This laptop would benefit from SSD though. And yes, it would also mean fresh win install, so it would fix software issue 😂 but it is extra expense on an old laptop - is it worth it?
Memory usage in Windows is a complex subject. What you see is often confusing unless you know exactly how the operating system manages its virtual and physical memory.
I guarantee that it is worth trying, as the first step, adding 4gb to the spare ram slot. If you don't do that first and then switch in an SSD, you will learn nothing about memory usage.
@@pjzz2000 the symptom is: cpu is capped at 0.5 GHz, no matter what the laptop was doing. Lack of ram wouldn't do that. Normally I would agree that it's worth checking (especially because HDD was loaded), but not in this particular case. CPU utilization would fluctuate. Also, when he plugged his drive with win (without adding RAM) - everything was fine.
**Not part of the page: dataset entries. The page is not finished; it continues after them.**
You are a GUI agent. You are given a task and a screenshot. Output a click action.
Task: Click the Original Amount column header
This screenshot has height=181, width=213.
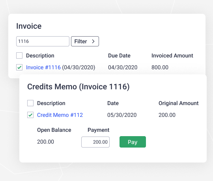pyautogui.click(x=179, y=103)
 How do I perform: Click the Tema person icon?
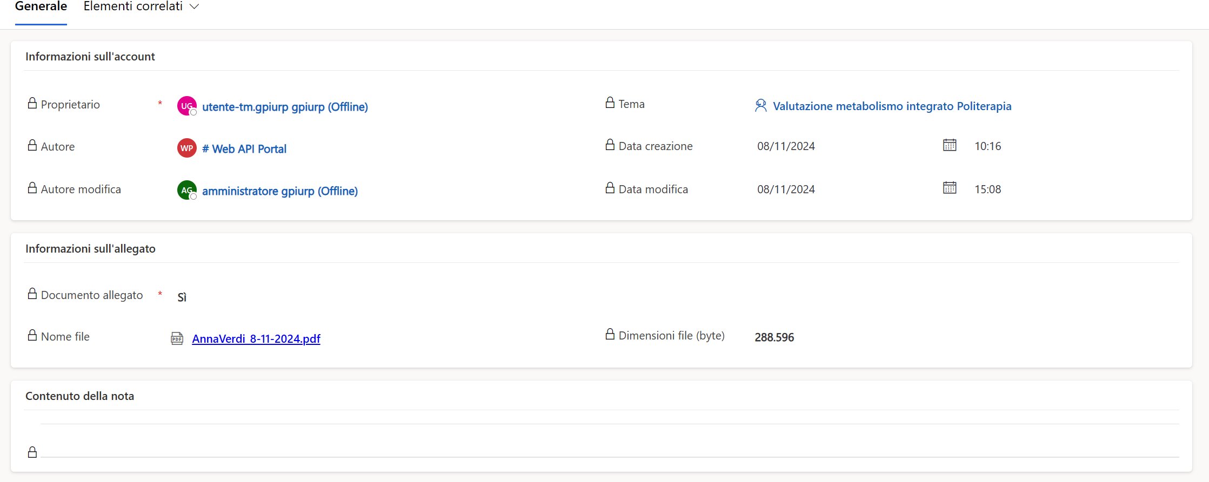click(x=760, y=106)
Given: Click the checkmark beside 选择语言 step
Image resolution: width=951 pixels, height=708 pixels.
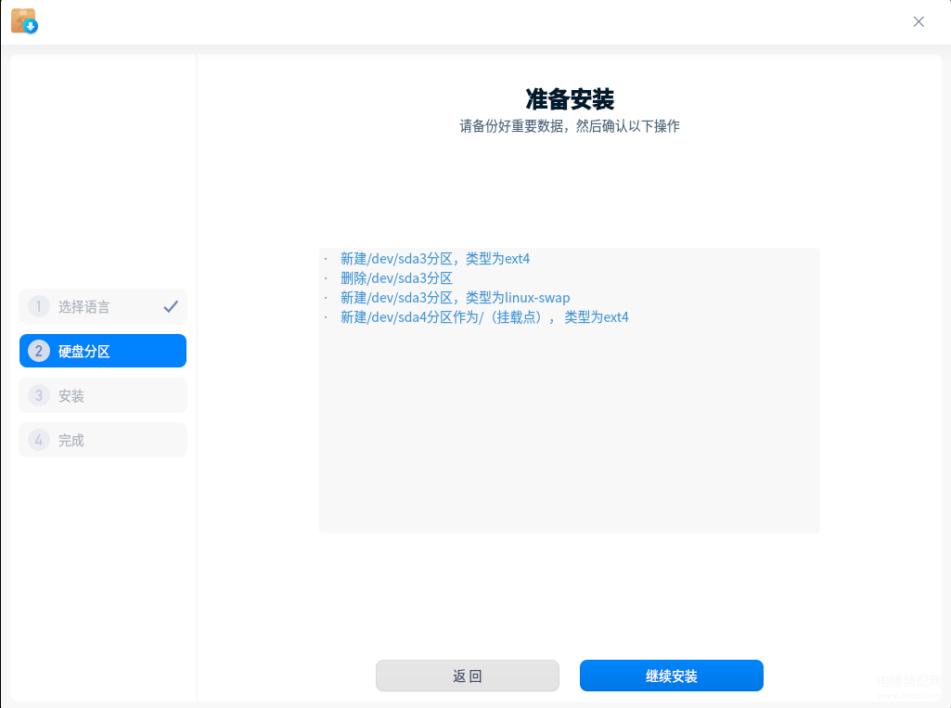Looking at the screenshot, I should coord(171,306).
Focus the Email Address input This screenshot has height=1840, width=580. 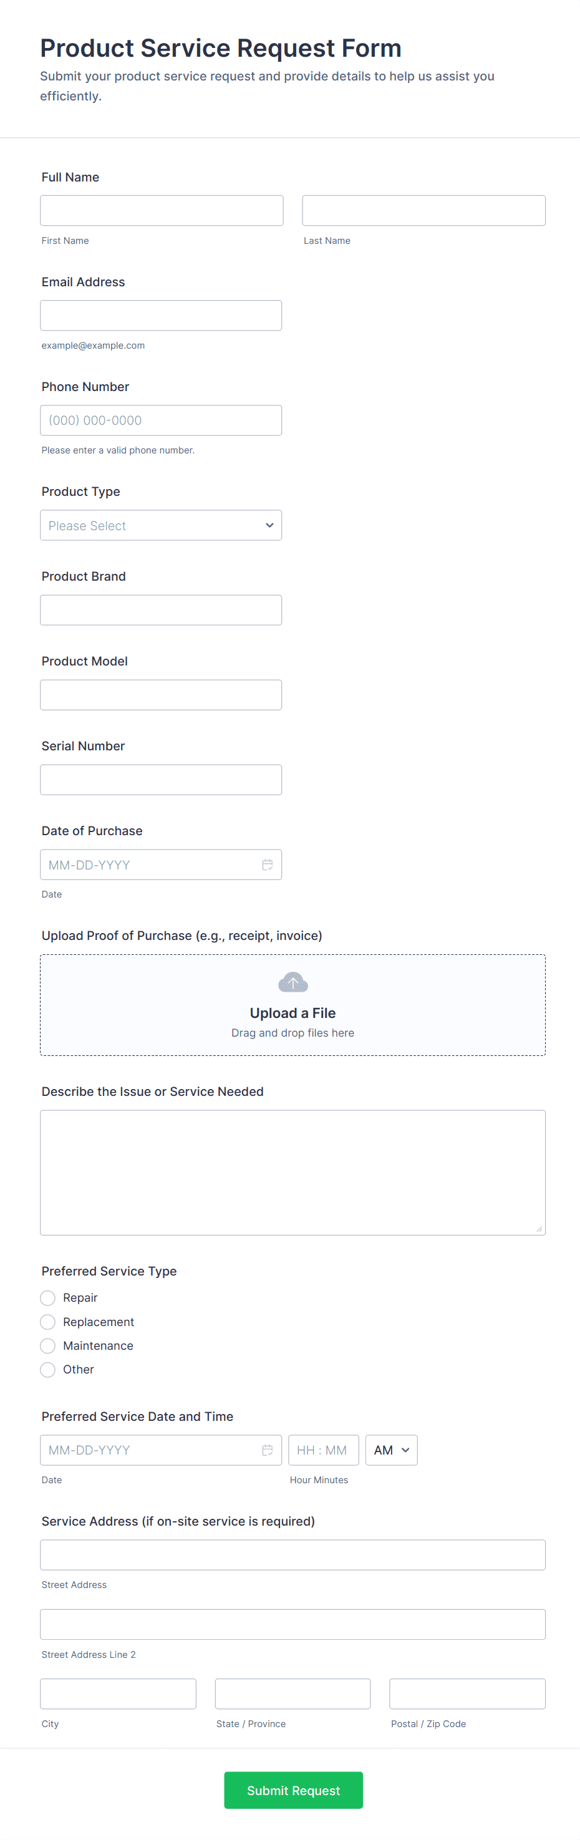161,315
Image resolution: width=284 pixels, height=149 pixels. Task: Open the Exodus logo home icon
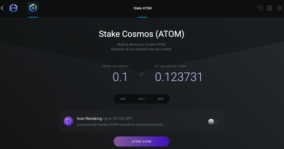pyautogui.click(x=13, y=8)
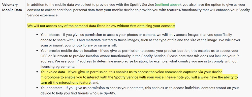Screen dimensions: 252x97
Task: Open the green 'outlined above' link
Action: tap(168, 5)
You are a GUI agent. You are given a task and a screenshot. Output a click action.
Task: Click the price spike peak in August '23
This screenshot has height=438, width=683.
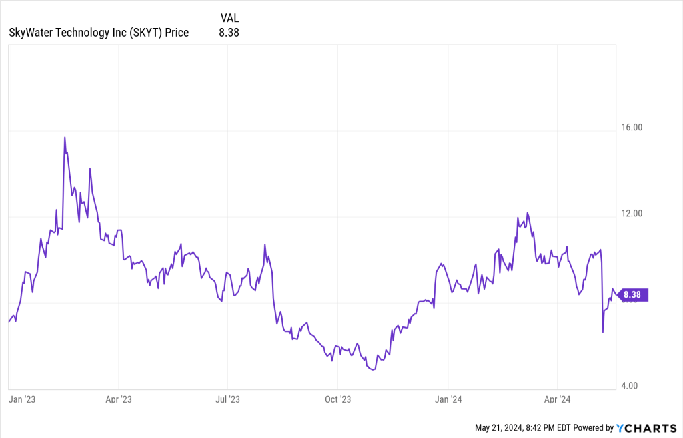[265, 245]
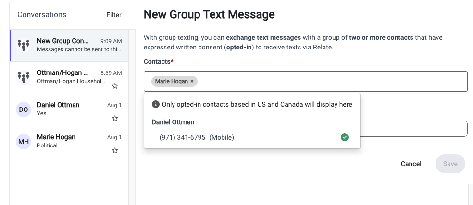
Task: Click the text field behind the dropdown
Action: pos(413,129)
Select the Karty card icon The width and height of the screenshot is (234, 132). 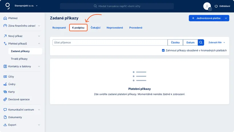(5, 92)
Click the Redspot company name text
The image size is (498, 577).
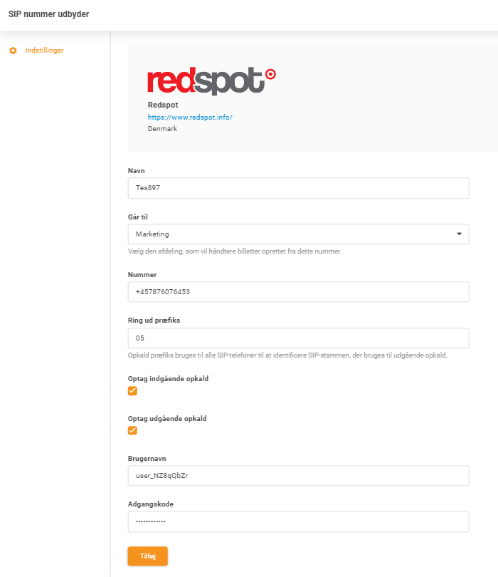pos(163,104)

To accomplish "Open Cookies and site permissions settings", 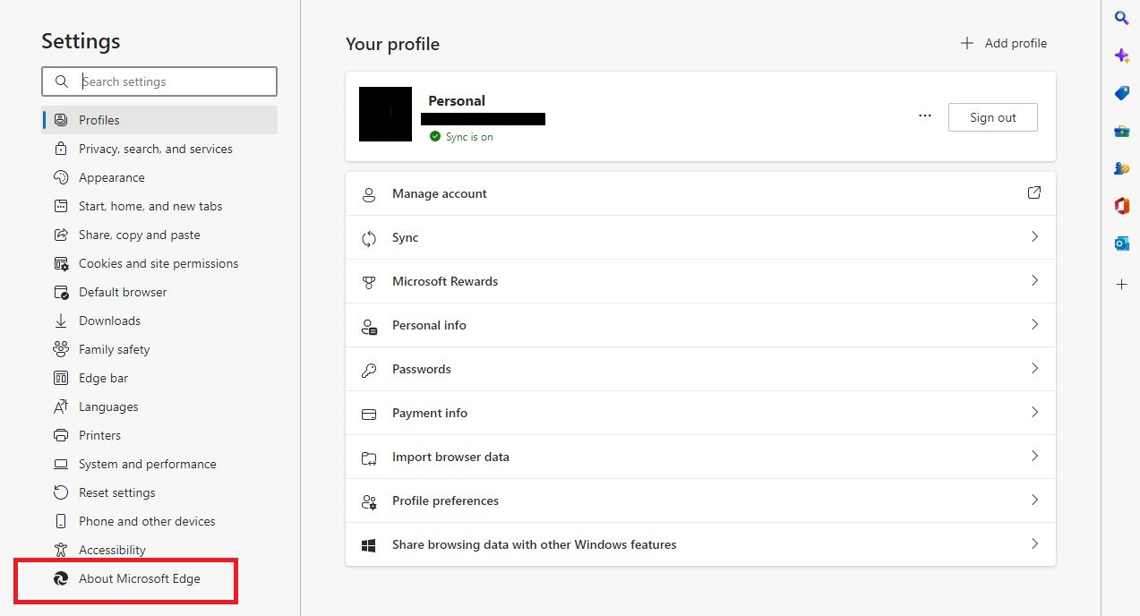I will click(158, 263).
Giving a 2nd thought on it, if I would have to pick only one, the most probable cause, I would bet on win sys files corrupted (regardless if caused by bad sectors or just file corruption).
File corruption just happens and depending on the particular file, wired things start to happen 😉 been there, seen that (couple of times) 😉
@mehow9521 CPU is not capped. Its current utilisation is 28%, running at 0.5ghz. CPU clock speed is normally determined by demand for CPU.
A CPU can be either be, executing instructions or waiting for interrupts to complete,the key one being IO interrupts. (Disk reads/writes).
So what happens is, when there is insufficient RAM, the sum total of the operating system memory requirements is bigger than the physical RAM, so pages of RAM memory keep having to be swapped out to disk, to make space in RAM for the next process to swap in its memory, ready to execute the next instruction. This is normal operating system design, but if there is too little RAM, this behaviour starts to cause severe performance problems.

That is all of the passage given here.